'''

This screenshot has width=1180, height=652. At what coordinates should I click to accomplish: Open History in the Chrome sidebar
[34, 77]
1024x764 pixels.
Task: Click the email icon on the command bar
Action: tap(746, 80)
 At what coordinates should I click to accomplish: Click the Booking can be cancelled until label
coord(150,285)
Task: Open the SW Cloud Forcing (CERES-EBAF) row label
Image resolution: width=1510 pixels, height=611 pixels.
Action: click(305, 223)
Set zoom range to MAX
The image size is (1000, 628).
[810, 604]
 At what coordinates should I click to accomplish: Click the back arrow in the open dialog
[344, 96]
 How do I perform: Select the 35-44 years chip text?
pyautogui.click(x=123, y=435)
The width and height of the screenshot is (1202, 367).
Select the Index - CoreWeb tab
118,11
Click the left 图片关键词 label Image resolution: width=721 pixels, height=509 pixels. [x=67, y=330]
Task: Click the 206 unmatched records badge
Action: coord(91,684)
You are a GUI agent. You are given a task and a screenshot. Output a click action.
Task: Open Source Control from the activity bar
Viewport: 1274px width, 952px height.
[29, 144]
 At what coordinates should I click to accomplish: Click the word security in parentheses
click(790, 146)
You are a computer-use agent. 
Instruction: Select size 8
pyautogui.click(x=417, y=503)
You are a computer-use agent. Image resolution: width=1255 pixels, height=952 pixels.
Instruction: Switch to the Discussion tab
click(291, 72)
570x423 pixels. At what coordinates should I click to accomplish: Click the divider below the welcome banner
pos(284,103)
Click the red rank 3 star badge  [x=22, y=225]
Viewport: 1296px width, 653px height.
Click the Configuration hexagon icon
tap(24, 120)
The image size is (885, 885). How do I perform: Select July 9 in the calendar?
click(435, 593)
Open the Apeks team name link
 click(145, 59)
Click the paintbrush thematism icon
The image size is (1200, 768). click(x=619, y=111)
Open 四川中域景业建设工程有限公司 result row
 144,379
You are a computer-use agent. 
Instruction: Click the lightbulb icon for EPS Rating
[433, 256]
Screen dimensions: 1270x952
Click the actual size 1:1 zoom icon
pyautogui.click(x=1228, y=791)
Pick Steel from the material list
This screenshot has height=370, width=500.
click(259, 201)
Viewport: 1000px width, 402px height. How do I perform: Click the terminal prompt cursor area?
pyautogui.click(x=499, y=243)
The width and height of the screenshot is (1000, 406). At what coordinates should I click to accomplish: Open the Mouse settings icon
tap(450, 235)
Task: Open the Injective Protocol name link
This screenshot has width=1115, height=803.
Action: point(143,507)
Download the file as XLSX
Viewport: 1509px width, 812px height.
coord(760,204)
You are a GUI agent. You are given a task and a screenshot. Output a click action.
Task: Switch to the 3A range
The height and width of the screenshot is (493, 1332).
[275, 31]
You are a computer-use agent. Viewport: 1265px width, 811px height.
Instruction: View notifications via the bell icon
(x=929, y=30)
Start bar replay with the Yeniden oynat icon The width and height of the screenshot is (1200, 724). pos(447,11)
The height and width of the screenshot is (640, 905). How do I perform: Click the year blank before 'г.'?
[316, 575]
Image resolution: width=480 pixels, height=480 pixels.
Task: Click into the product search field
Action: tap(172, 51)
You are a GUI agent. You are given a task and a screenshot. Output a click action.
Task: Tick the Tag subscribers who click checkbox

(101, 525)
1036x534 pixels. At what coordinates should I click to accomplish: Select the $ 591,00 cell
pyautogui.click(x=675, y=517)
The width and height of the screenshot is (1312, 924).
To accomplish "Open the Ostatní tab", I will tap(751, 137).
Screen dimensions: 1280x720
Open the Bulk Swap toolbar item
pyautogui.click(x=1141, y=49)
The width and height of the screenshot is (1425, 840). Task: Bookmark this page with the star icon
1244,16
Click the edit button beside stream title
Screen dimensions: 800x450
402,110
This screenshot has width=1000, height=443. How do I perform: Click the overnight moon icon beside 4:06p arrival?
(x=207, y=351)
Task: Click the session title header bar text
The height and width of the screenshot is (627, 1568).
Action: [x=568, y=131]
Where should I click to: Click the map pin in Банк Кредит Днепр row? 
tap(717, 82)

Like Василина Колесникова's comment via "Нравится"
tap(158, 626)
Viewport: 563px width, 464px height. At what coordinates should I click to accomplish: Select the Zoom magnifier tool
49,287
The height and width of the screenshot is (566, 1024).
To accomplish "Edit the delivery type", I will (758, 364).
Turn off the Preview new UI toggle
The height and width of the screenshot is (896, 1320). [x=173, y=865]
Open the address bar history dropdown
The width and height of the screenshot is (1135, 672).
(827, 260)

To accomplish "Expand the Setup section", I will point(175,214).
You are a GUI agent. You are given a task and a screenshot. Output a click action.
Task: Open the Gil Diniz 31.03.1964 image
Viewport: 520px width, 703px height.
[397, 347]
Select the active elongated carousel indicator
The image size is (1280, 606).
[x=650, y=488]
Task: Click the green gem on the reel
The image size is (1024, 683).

'''

● Problem requirements
Retype all of the records above, keeping them identical.

● Answer to the exercise
This screenshot has width=1180, height=652. At what coordinates should I click to accomplish: Open History in the Chrome sidebar
[34, 77]
1024x764 pixels.
Task: Click the email icon on the command bar
Action: tap(746, 80)
 At what coordinates should I click to accomplish: Click the Booking can be cancelled until label
coord(150,285)
Task: Open the SW Cloud Forcing (CERES-EBAF) row label
Image resolution: width=1510 pixels, height=611 pixels.
Action: click(305, 223)
Set zoom range to MAX
The image size is (1000, 628).
[810, 604]
 At what coordinates should I click to accomplish: Click the back arrow in the open dialog
[344, 96]
 How do I perform: Select the 35-44 years chip text?
pyautogui.click(x=123, y=435)
The width and height of the screenshot is (1202, 367).
Select the Index - CoreWeb tab
118,11
Click the left 图片关键词 label Image resolution: width=721 pixels, height=509 pixels. [x=67, y=330]
Task: Click the 206 unmatched records badge
Action: coord(91,684)
You are a GUI agent. You are given a task and a screenshot. Output a click action.
Task: Open Source Control from the activity bar
Viewport: 1274px width, 952px height.
[29, 144]
 At what coordinates should I click to accomplish: Click the word security in parentheses
click(790, 146)
You are a computer-use agent. 
Instruction: Select size 8
pyautogui.click(x=417, y=503)
You are a computer-use agent. Image resolution: width=1255 pixels, height=952 pixels.
Instruction: Switch to the Discussion tab
click(291, 72)
570x423 pixels. At what coordinates should I click to accomplish: Click the divider below the welcome banner
pos(284,103)
Click the red rank 3 star badge  [x=22, y=225]
Viewport: 1296px width, 653px height.
Click the Configuration hexagon icon
tap(24, 120)
The image size is (885, 885). How do I perform: Select July 9 in the calendar?
click(435, 593)
Open the Apeks team name link
 click(145, 59)
Click the paintbrush thematism icon
The image size is (1200, 768). click(x=619, y=111)
Open 四川中域景业建设工程有限公司 result row
 144,379
You are a computer-use agent. 
Instruction: Click the lightbulb icon for EPS Rating
[433, 256]
Screen dimensions: 1270x952
Click the actual size 1:1 zoom icon
pyautogui.click(x=1228, y=791)
Pick Steel from the material list
This screenshot has height=370, width=500.
click(259, 201)
Viewport: 1000px width, 402px height. How do I perform: Click the terminal prompt cursor area?
pyautogui.click(x=499, y=243)
The width and height of the screenshot is (1000, 406). At what coordinates should I click to accomplish: Open the Mouse settings icon
tap(450, 235)
Task: Open the Injective Protocol name link
This screenshot has width=1115, height=803.
Action: point(143,507)
Download the file as XLSX
Viewport: 1509px width, 812px height.
coord(760,204)
You are a GUI agent. You are given a task and a screenshot. Output a click action.
Task: Switch to the 3A range
The height and width of the screenshot is (493, 1332).
[275, 31]
You are a computer-use agent. Viewport: 1265px width, 811px height.
Instruction: View notifications via the bell icon
(x=929, y=30)
Start bar replay with the Yeniden oynat icon The width and height of the screenshot is (1200, 724). pos(447,11)
The height and width of the screenshot is (640, 905). How do I perform: Click the year blank before 'г.'?
[316, 575]
Image resolution: width=480 pixels, height=480 pixels.
Task: Click into the product search field
Action: tap(172, 51)
You are a GUI agent. You are given a task and a screenshot. Output a click action.
Task: Tick the Tag subscribers who click checkbox

(101, 525)
1036x534 pixels. At what coordinates should I click to accomplish: Select the $ 591,00 cell
pyautogui.click(x=675, y=517)
The width and height of the screenshot is (1312, 924).
To accomplish "Open the Ostatní tab", I will tap(751, 137).
Screen dimensions: 1280x720
Open the Bulk Swap toolbar item
pyautogui.click(x=1141, y=49)
The width and height of the screenshot is (1425, 840). Task: Bookmark this page with the star icon
1244,16
Click the edit button beside stream title
Screen dimensions: 800x450
402,110
This screenshot has width=1000, height=443. How do I perform: Click the overnight moon icon beside 4:06p arrival?
(x=207, y=351)
Task: Click the session title header bar text
The height and width of the screenshot is (627, 1568).
Action: [x=568, y=131]
Where should I click to: Click the map pin in Банк Кредит Днепр row? 
tap(717, 82)

Like Василина Колесникова's comment via "Нравится"
tap(158, 626)
Viewport: 563px width, 464px height. At what coordinates should I click to accomplish: Select the Zoom magnifier tool
49,287
The height and width of the screenshot is (566, 1024).
To accomplish "Edit the delivery type", I will (758, 364).
Turn off the Preview new UI toggle
The height and width of the screenshot is (896, 1320). [x=173, y=865]
Open the address bar history dropdown
The width and height of the screenshot is (1135, 672).
(827, 260)

To accomplish "Expand the Setup section", I will point(175,214).
You are a GUI agent. You are given a task and a screenshot. Output a click action.
Task: Open the Gil Diniz 31.03.1964 image
Viewport: 520px width, 703px height.
[397, 347]
Select the active elongated carousel indicator
The image size is (1280, 606).
[x=650, y=488]
Task: Click the green gem on the reel
The image size is (1024, 683).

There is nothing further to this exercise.